Bunun ruhlarda ne derin yaralar açacağını, kafalarda ne büyük kaoslara sebep
olacağını herkesten iyi senin bilmen gerekir. İnsanları münhasıran bedenden
ibaret görmüyorsundur herhalde? Zira insanlar bir de ruh taşımaktadırlar ve
gönül incinmesi diye bir şey vardır. Gönül incinirse, o gönlün feryadı dağları,
taşları inletir, yeri sarsar, göğü çökertir biliyor musun? Bildiğini biliyorum.

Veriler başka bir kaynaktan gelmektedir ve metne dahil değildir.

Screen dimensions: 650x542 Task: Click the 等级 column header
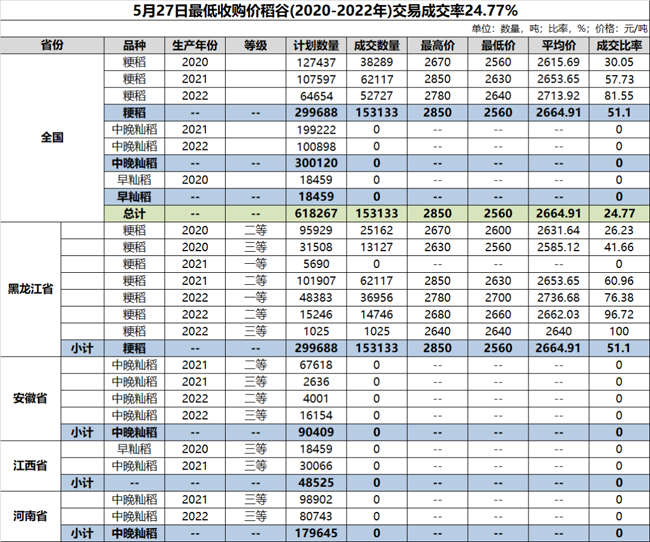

Öyleyse!?! Yoksa önemsemiyor musun? Ama bil ki, insan yaşarsa SEN YAŞARSIN!
SÖZLER:
‘’’’Her şeyi sorgulayın.’’’’
Karl Marks
‘’’’Din, dincilerin pazarında haraç mezat
satılmakta.’’’’
Ali Şeriati
‘’’’Çok pahalı ödedim inanmanın bedelini.’’’’
Nazım Hikmet
‘’’’Dinci değildi, kâfir bir beyni olmasına
karşın mümin bir gönlü vardı! Mümin bir beyni olup da kâfir bir gönlü olan
kimselerden ne çok ayrıydı! Jean Paul Sartre böyleydi. Bu yüzden dincilerden
daha değerliydi benim gözümde. İnsanlığın sorunlarına duyarlıydı.’’’’
Ali
Şeriati
‘’’’Dinci, din üzerinden geçimini sağlar;
dindar, dini Allah için yaşar.’’’’
Ali
Şeriati
‘’’’Sor ki, insana yakışır yaşamın, sana yakışıp
yakışmayacağını anlayalım.
Sor ki, yaşamayı hak edip etmediğini bilelim.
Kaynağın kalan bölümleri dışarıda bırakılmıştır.